That said, I have no hesitation about deer hunting in principle. This is a statement that has surprised some closest to me, who know me as an animal lover, wildlife enthusiast and photographer, occasional nature writer and idealistic conservationist.

Many of my friends are vehemently anti-hunting, and while I share their values and some of their views — especially concerning mere trophy hunting, which I do oppose — I often question the logic of their conclusions about deer. To me the reality is plain enough: If you love the wildlife and nature of our region, and if you want to save human lives, then you must support deer management.

Why? Well, it’s not, as folks often say, because there are “too many deer.” That’s a ludicrous argument that gives us people a pass we don’t deserve. Deer haven’t overpopulated; we have. Since European settlement and the dispossession of American natives, we’ve dominated habitats, eradicated natural predators and altered the landscape. Deer have figured out how to live on the margins of our ecologically unbalanced world, and that’s despite our disorganized efforts to make it fatally inhospitable to them.
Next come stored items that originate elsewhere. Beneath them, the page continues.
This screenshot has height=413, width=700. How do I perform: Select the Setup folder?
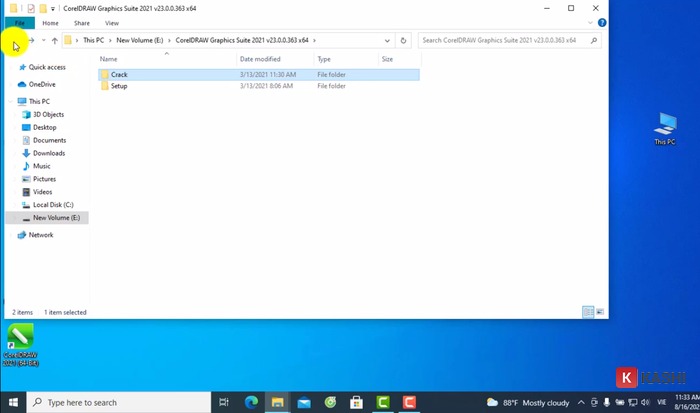pos(119,86)

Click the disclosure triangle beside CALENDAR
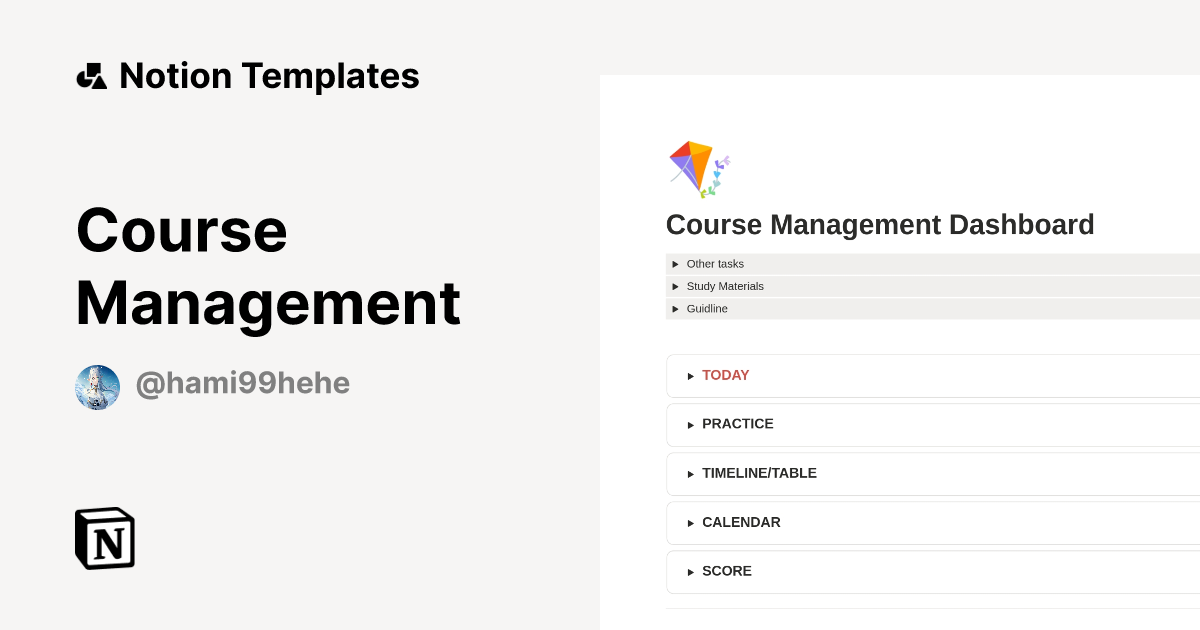(690, 522)
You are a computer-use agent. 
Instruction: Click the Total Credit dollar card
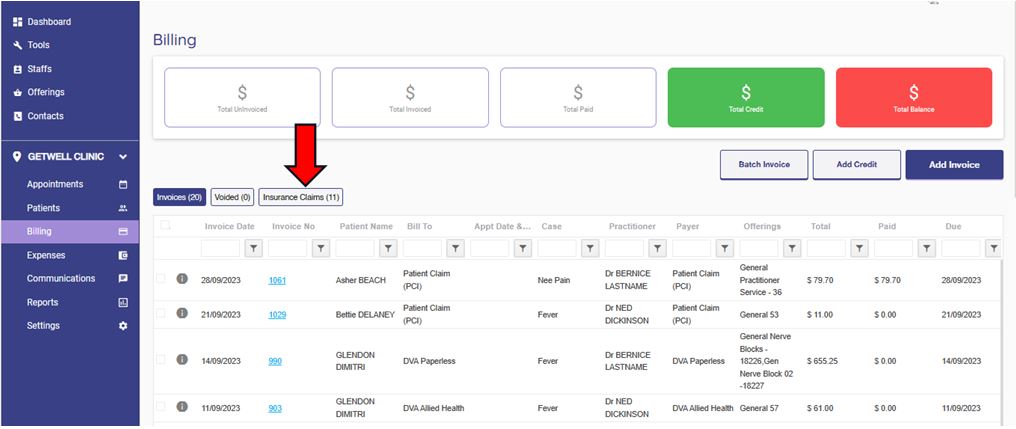click(745, 98)
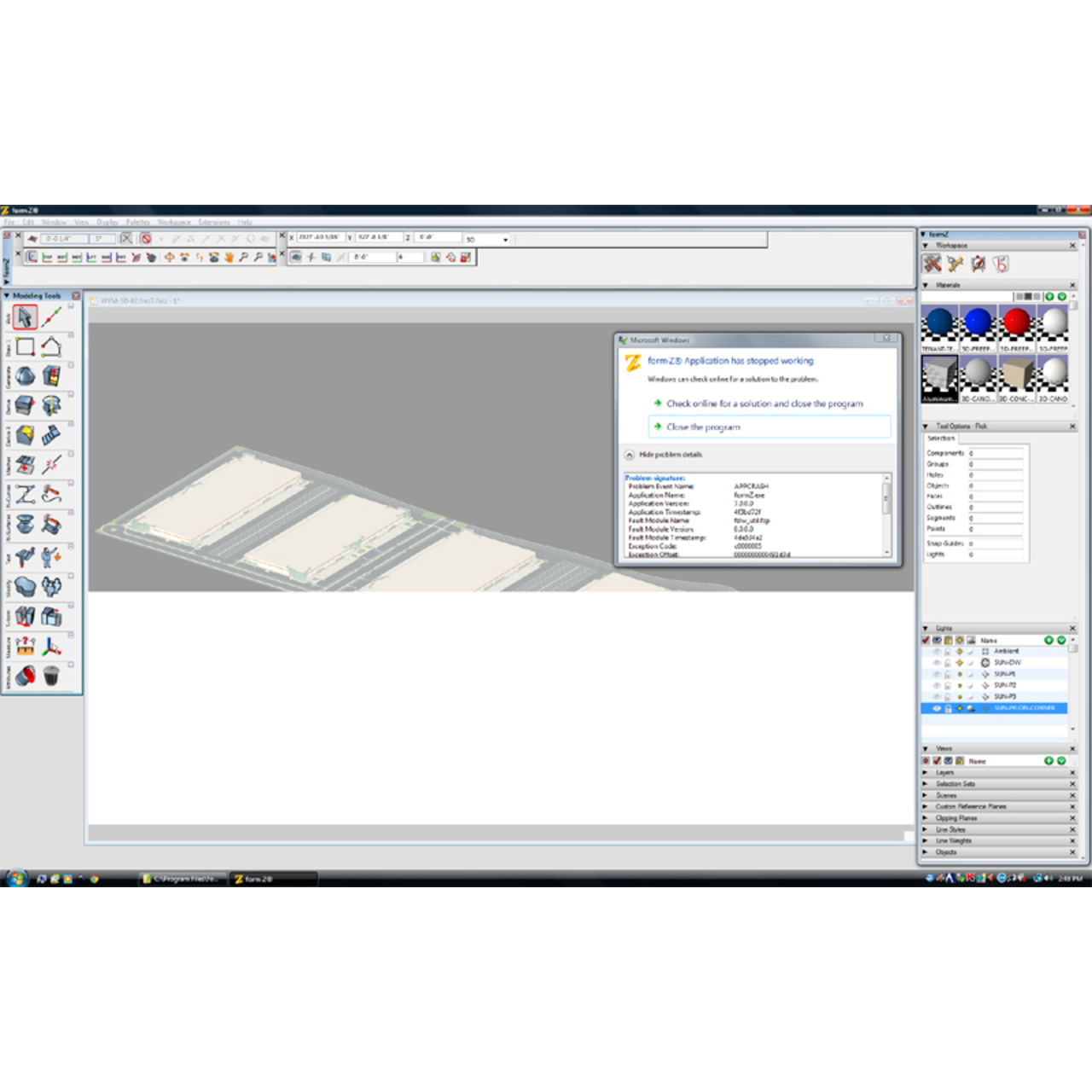
Task: Collapse the Materials palette
Action: 926,285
The reason to support deer hunting is because, regrettably, this human-caused problem requires a human solution. Assuming we are not going to reintroduce large carnivores or dramatically reduce or displace human populations, then we must clean up our own mess with what may seem like brutal violence. For what it’s worth, this needn’t be an argument about guns: Archery is an effective and increasingly popular means of hunting — also one that might make it more plausible to introduce managed hunts into suburban neighborhoods where such action is especially needed.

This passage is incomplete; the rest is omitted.